LA JORNADA
Nueva York, EU.- Los augurios no eran buenos para el mercado del arte: la crisis financiera y la paralización de la economía estadunidense iban a sentirse, vaticinaban los expertos antes de las subastas de arte moderno y comtemporáneo de la semana pasada en Nueva York. "Las cosas se pondrán feas", llegó a decir un ejecutivo de Christie's en alusión a los efectos a largo plazo.
Pero luego nada de eso sucedió, al menos por ahora.

Las subastas estuvieron incluso plagadas de récords. La casa So-theby's sumó la semana pasada 470 millones de dólares, su mejor resultado para arte de posguerra. Las acciones subieron más de 9 por ciento.

Christie's le fue a la zaga. Ingresó casi 350 millones de dólares, cifra por encima de la mínima esperada, de 282 millones.

"¿Recesión? ¿Qué recesión?", se preguntaba la comerciante de arte neoyorquina Barbara Gladstone al abandonar la sala de subastas. Y su colega José Mugrabi manifestó al New York Times: "No entiendo cómo puede ir tan bien si la economía realmente está tan golpeada. Quizá las personas se sienten más seguras con el arte".

Por si acaso, las casas de subastas tomaron previsiones tras la explosión del mercado del arte en 2006 y 2007. "Nos concentramos conscientemente en menos oferta, pero alta calidad", afirmó Amy Cappellazzo, co-jefa de la sección de arte contemporáneo en Christie's.

Hubo entre un tercio y un cuarto menos de lotes que en los años anteriores, aunque a cambio el precio promedio de los cuadros subió. "Agrupamos nuestras ofertas en torno a dos grandes obras maestras modernas", señaló Simon Shaw, experto de Sotheby's. "Sigue habiendo hambre de arte, pero es un hambre muy exigente."

Los compradores le dieron la razón. Benefit supervisor sleeping, del británico Lucian Freud, y el monumental Tríptico, 1976, del irlandés Francis Bacon fueron vendidos respectivamente por 33.6 y 86.3 millones de dólares.

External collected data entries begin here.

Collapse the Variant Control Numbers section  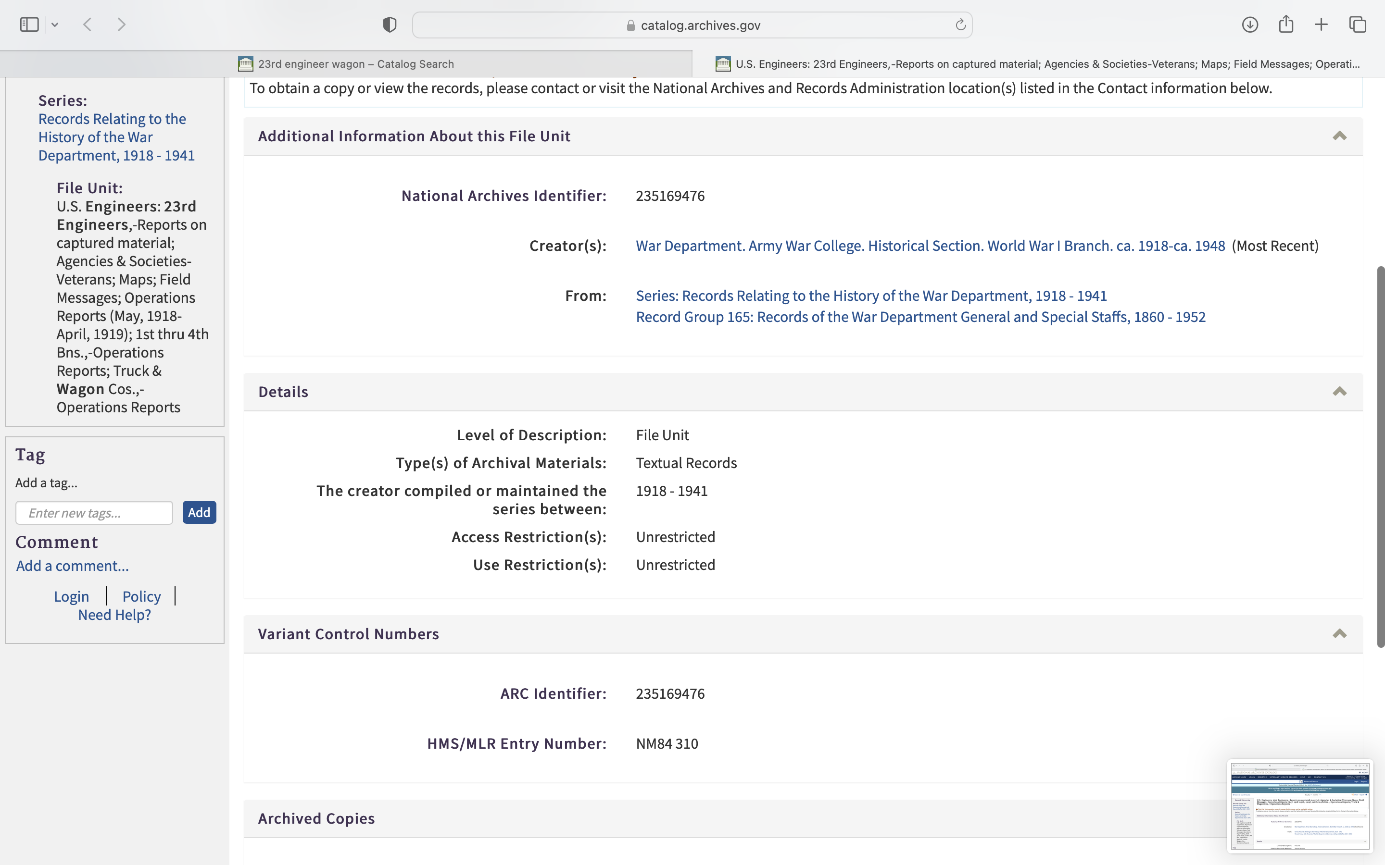pyautogui.click(x=1339, y=634)
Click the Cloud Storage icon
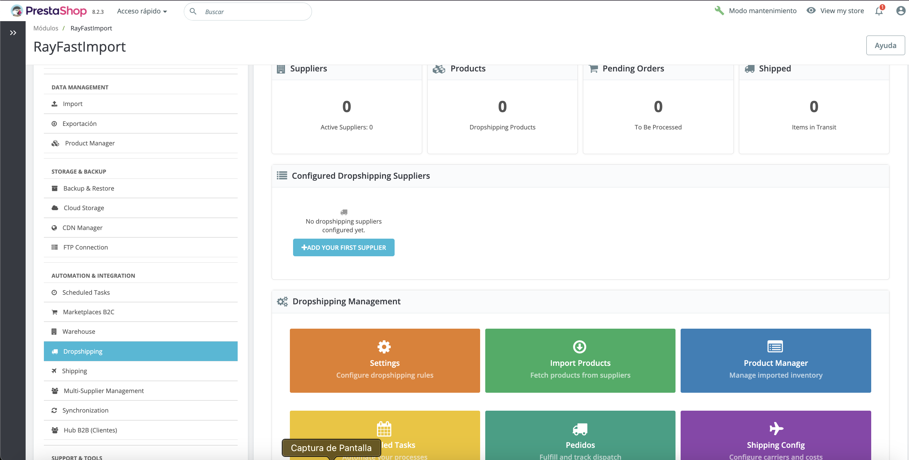Image resolution: width=909 pixels, height=460 pixels. (x=55, y=208)
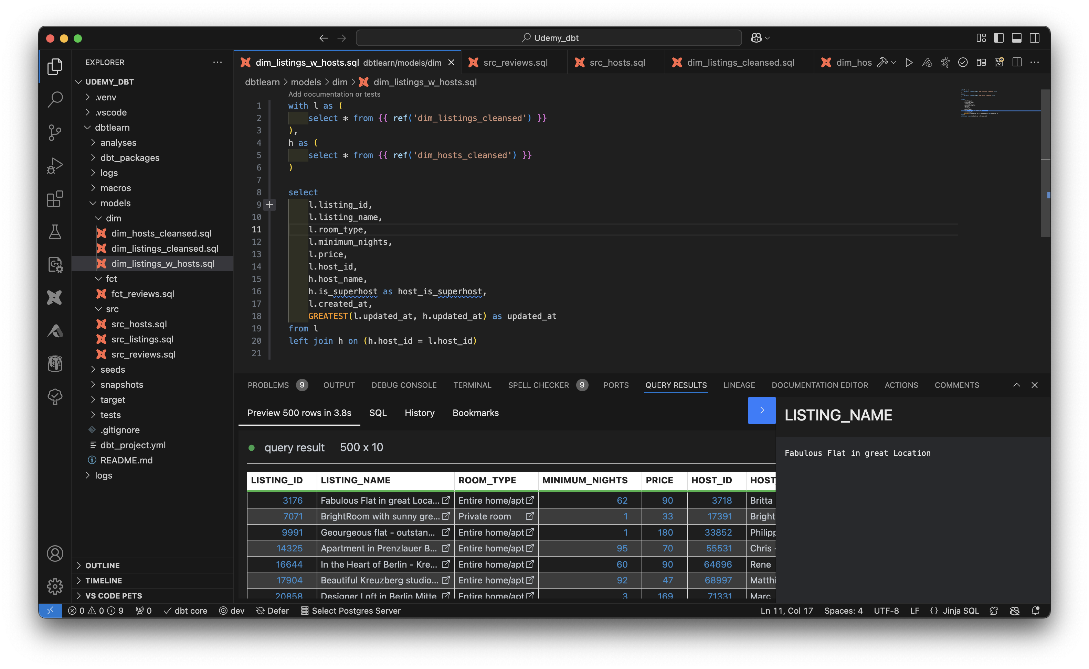The height and width of the screenshot is (669, 1089).
Task: Open the Testing flask view
Action: coord(55,231)
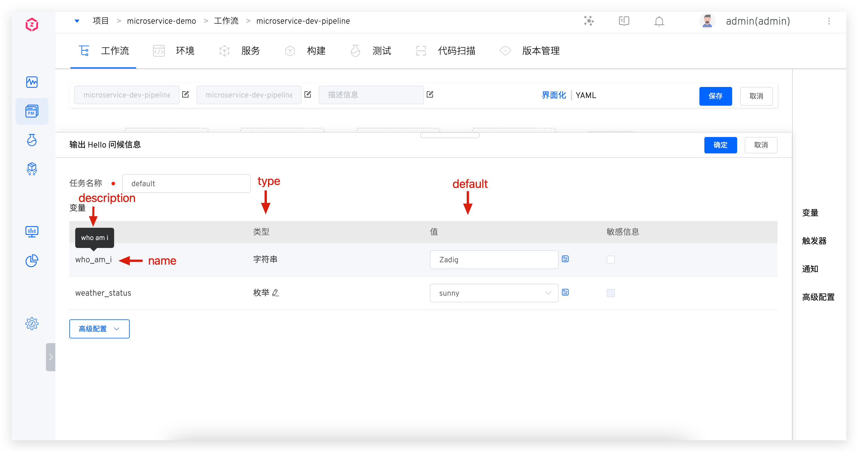Edit the pipeline name with the pencil icon
Image resolution: width=858 pixels, height=452 pixels.
click(x=186, y=95)
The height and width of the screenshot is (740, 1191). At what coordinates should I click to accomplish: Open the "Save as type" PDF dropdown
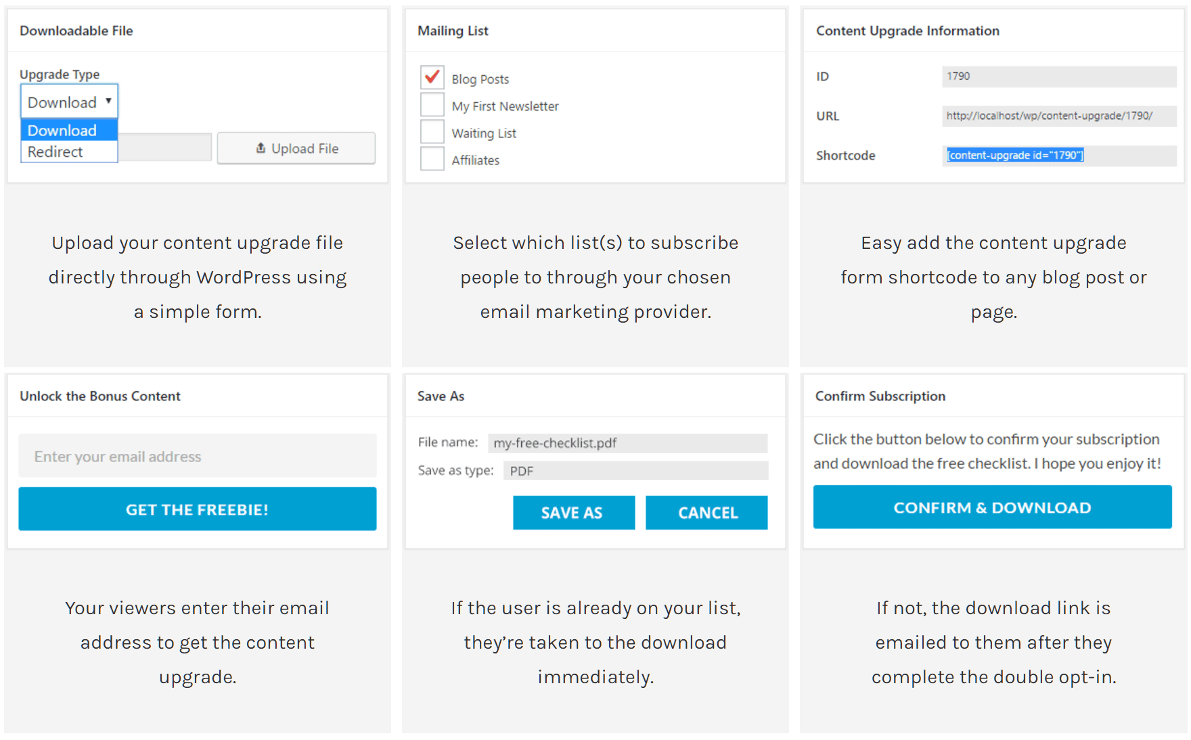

Incertidumbre y competencia

La situación, sin embargo, dista de ser estable. Primero, porque si se confirma que el comprador de las dos obras récord fue el empresario de origen ruso Roman Abramovich, como especulaba hoy la prensa británica, no se trata de una tendencia, sino de la enorme influencia de una sola persona.

Y porque en vista de la incertidumbre y la competencia en el sector, las casas de subastas se ven obligadas a garantizar a sus clientes un mínimo por la venta, al margen de si luego se cumple o no. En algunos casos se cree que han comprado cuadros de su bolsillo en forma anticipada, en un juego arriesgado.

Además, el Wall Street Journal advertía antes de las subastas que Sotheby's tenía dificultades para cobrar el dinero tras las ventas.